**SELECTED TEXT:**
******************************
I can't stop Yacking!

Thursday, July 29, 2004

dreams of dreamless sleep

I haven't been sleeping well.  Waking up a lot at night, weird dreams.  I've blamed it on sobriety, but I know that is not why.

I feel an unscratchable itch to change location, to change something, to change everything.

So, how long does it take to establish a sleep schedule?  I went to bed at 9:30 last night, couldn't get to sleep for at least an hour, and come this morning at 8 (after awaking at 6:30 and going back to sleep) was exhausted and could barely pull myself out of bed.  To be honest, I get up earlier, but I wake up at the same time, right around 10:00am. 

I'm frusterated with life.  There is so much loneliness, in the deepest sense.  Not the kind of, "I'm pathetic because I don't have a girlfriend."  It actually has nothing to do with a girlfriend, at all.  It's the kind of feeling like I described in my previous post, the kind that permeates your being and your understanding that everyone dies. 

The path is long, rich, beautiful, and alone.  I attend Aikido, Zazen not just to work on myself, but because I feel a certain responsibility, as if I owe it to the world to make the world a better place. 

I carry my nightmares with me.  I am a calculator.  I think about everything; I think it all out, as much as I can.  Paranoia.  Desperate to have "seen it coming."  Control where control is entirely absent.  Control of the self?  Is that possible?  I've learned it is . . . but not with forcing.  I am a mindful animal . . . has it made a difference?  I suffer less, and I suffer.
******************************
**EXERCISES TO COMPLETE:**
1. In the blog post, what time did the writer go to bed last night?
2. Please copy the blog post from "So, how long" to "that everyone dies.".
Rely only on the blog post above.

**GIVEN DATA:**
******************************
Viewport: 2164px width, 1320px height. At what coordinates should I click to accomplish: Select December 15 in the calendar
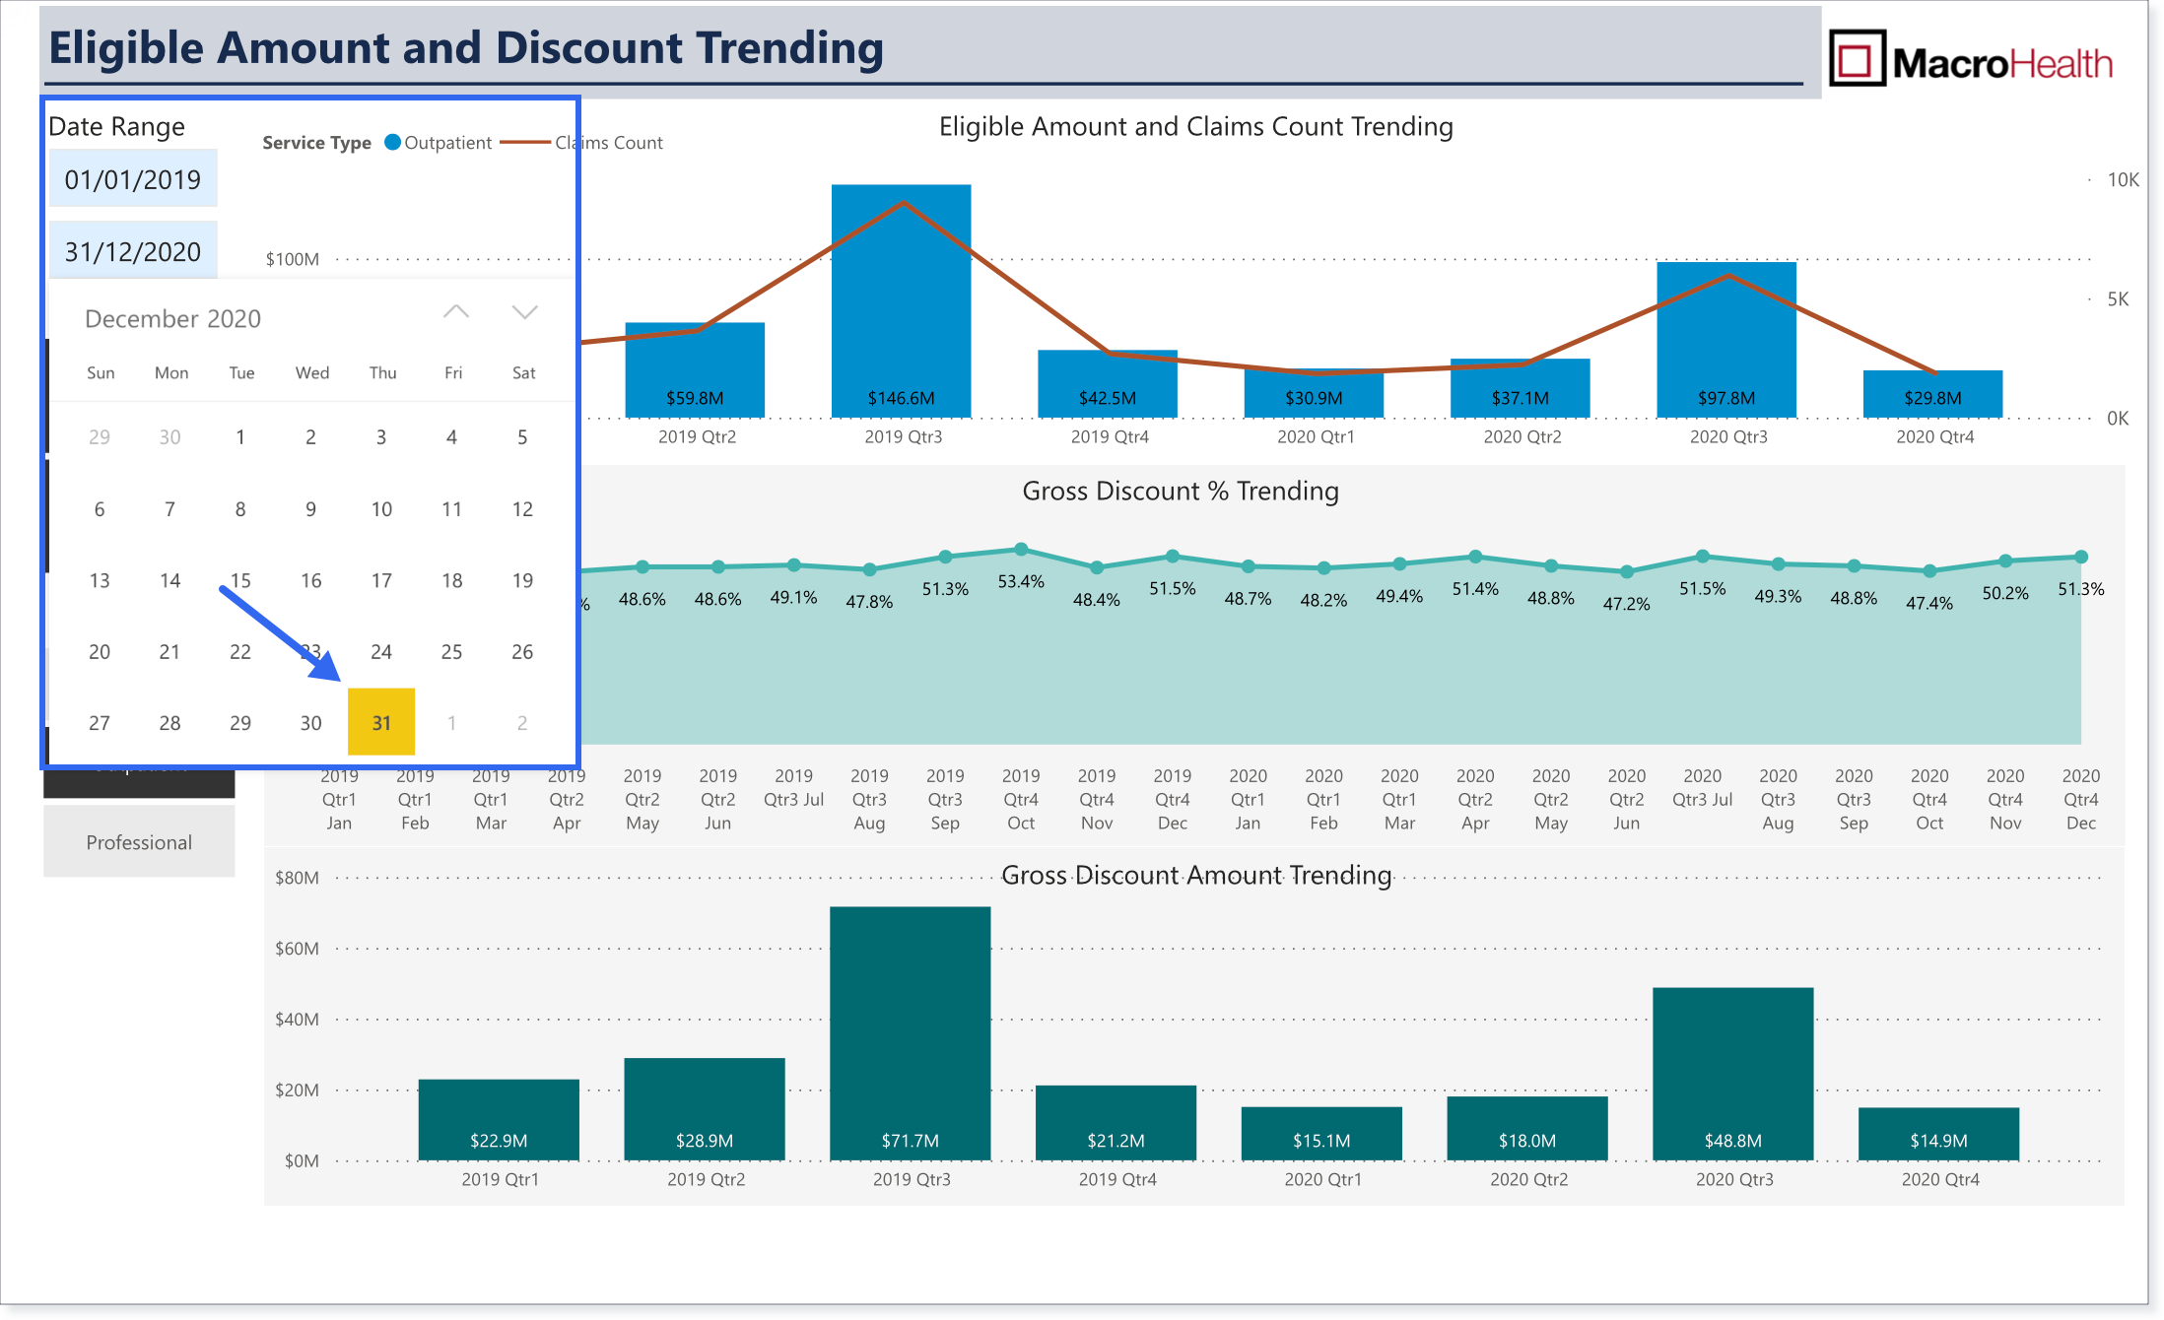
******************************
**FULL SOLUTIONS:**
1. At 9:30.

2.
So, how long does it take to establish a sleep schedule?  I went to bed at 9:30 last night, couldn't get to sleep for at least an hour, and come this morning at 8 (after awaking at 6:30 and going back to sleep) was exhausted and could barely pull myself out of bed.  To be honest, I get up earlier, but I wake up at the same time, right around 10:00am. 

I'm frusterated with life.  There is so much loneliness, in the deepest sense.  Not the kind of, "I'm pathetic because I don't have a girlfriend."  It actually has nothing to do with a girlfriend, at all.  It's the kind of feeling like I described in my previous post, the kind that permeates your being and your understanding that everyone dies.